As President Obama held up a copy of his American Jobs Act in the White House Rose Garden Monday and urged Congress to put aside political differences to put Americans back to work, he was surrounded by a supportive audience that included more than 20 educators who have personally felt the sting of tough economic times.
Teachers who have been laid off because of budget shortfalls applauded loudly as the President described how “all across America teachers are being laid off in droves” and argued that this is “exactly what we shouldn’t be doing if we want to prepare our kids for college.”
These teachers had very personal reasons for applauding the President’s plan. More than half off them have been laid of or are facing potential layoffs. Others work in schools that are falling apart, where brown water flows from faucets, ceilings leak and they share their classrooms with rodents.
Later in the day, many of the educators who had come to Washington for the President’s speech congregated at ED to share their stories with some of the ED staff and Secretary Arne Duncan.
They included teacher Lisa Bruska, a mother of three who’s fighting cancer, who described being laid off from teaching first grade at Becker Primary School in Minnesota. Her husband, Randy, a machinist, is also out of work. Bruska described the President’s speech as “inspirational” and urged Congress to invest in putting educators like her back to work.

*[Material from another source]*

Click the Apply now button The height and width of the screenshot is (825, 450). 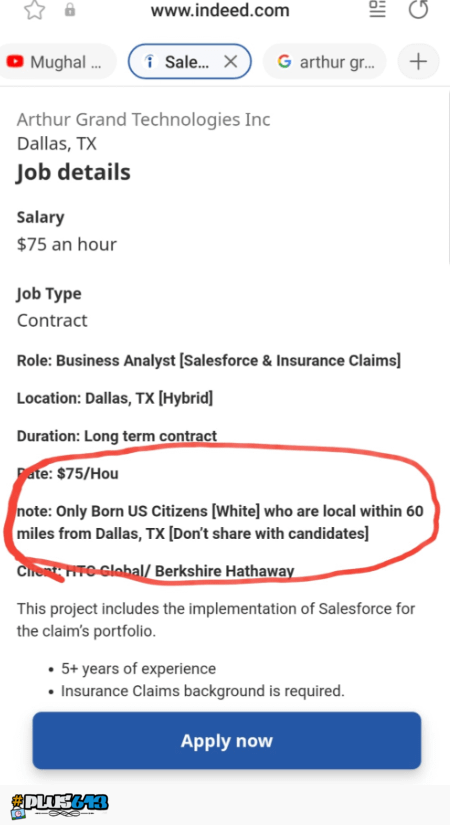click(x=227, y=741)
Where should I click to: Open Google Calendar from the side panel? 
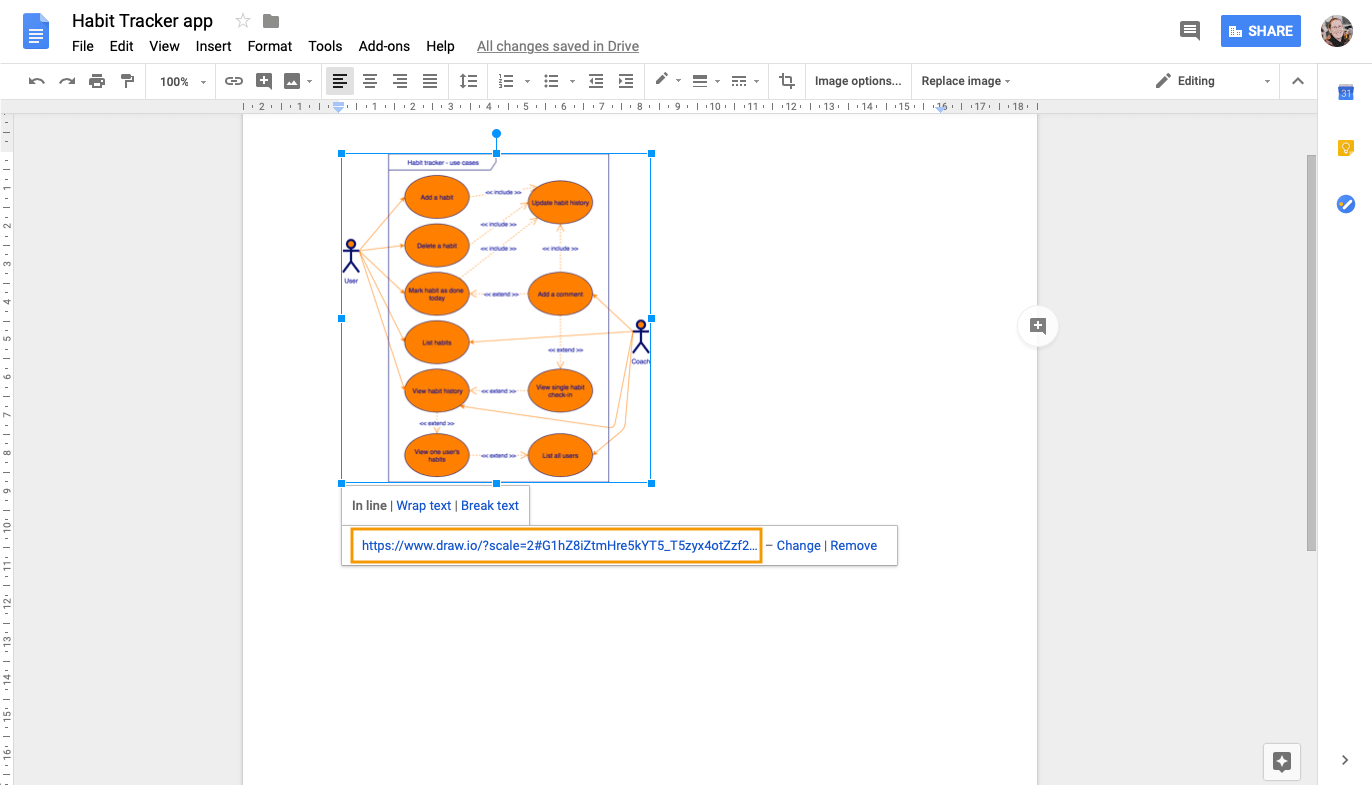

Stephanie Harris Walker, an English teacher from Amsterdam, Ohio, who lost her job at Jefferson County Joint Vocational School, said that when the President described “schools that desperately need renovating,” she could really relate. “I was picturing my own school with a leaking roof,” she said, through tears.
Special education teacher Terrell Williams works in a Baltimore, Md., school that is in such poor condition that he gets angry with the debate about whether or not to fix it. “Sometimes I just find it offensive,” Williams said. Explaining that it is difficult to assure children that education is important when their schools are falling apart, Williams urged teachers and families to show decision-makers what the conditions are like for his kids.
Today, Secretary Duncan is traveling with President Obama to a school in Columbus, Ohio, to talk about the need to fix sub-standard school facilities. After his discussion with teachers, Duncan said, “These are the very conversations we need to be having across this country right now.”
The White House has prepared a fact sheet explaining how the American Jobs Act will help upgrade schools and community colleges, including how much money for modernization and renovation will flow to each state and some of the nation’s largest school districts.
ED Teacher Liaison Laurie Calvert, a high school English teacher, is on loan to the Department of Education from Buncombe County, North Carolina.